Your goal |
Provide the data again exactly, including every line that follows.

Data records |

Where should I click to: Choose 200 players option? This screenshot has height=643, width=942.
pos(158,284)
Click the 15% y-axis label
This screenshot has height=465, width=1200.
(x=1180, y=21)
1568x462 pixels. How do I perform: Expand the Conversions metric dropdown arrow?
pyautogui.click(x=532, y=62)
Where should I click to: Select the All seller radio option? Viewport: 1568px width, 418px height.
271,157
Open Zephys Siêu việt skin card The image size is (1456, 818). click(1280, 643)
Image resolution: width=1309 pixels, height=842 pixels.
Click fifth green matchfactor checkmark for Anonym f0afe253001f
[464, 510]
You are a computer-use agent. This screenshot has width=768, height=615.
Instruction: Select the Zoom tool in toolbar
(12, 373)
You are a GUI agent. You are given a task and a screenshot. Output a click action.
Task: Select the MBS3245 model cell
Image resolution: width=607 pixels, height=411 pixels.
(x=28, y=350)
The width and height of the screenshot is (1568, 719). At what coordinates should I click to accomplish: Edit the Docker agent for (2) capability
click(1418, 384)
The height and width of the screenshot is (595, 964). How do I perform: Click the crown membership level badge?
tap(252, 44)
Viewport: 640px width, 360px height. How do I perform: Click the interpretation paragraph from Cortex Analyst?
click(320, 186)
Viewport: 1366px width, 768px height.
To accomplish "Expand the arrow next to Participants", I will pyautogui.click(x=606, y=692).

Exercise solution |
Where should I click to: Choose 200 players option? This screenshot has height=643, width=942.
pos(158,284)
Click the 15% y-axis label
This screenshot has height=465, width=1200.
(x=1180, y=21)
1568x462 pixels. How do I perform: Expand the Conversions metric dropdown arrow?
pyautogui.click(x=532, y=62)
Where should I click to: Select the All seller radio option? Viewport: 1568px width, 418px height.
271,157
Open Zephys Siêu việt skin card The image size is (1456, 818). click(1280, 643)
Image resolution: width=1309 pixels, height=842 pixels.
Click fifth green matchfactor checkmark for Anonym f0afe253001f
[464, 510]
You are a computer-use agent. This screenshot has width=768, height=615.
Instruction: Select the Zoom tool in toolbar
(12, 373)
You are a GUI agent. You are given a task and a screenshot. Output a click action.
Task: Select the MBS3245 model cell
Image resolution: width=607 pixels, height=411 pixels.
(x=28, y=350)
The width and height of the screenshot is (1568, 719). At what coordinates should I click to accomplish: Edit the Docker agent for (2) capability
click(1418, 384)
The height and width of the screenshot is (595, 964). How do I perform: Click the crown membership level badge?
tap(252, 44)
Viewport: 640px width, 360px height. How do I perform: Click the interpretation paragraph from Cortex Analyst?
click(320, 186)
Viewport: 1366px width, 768px height.
To accomplish "Expand the arrow next to Participants", I will pyautogui.click(x=606, y=692).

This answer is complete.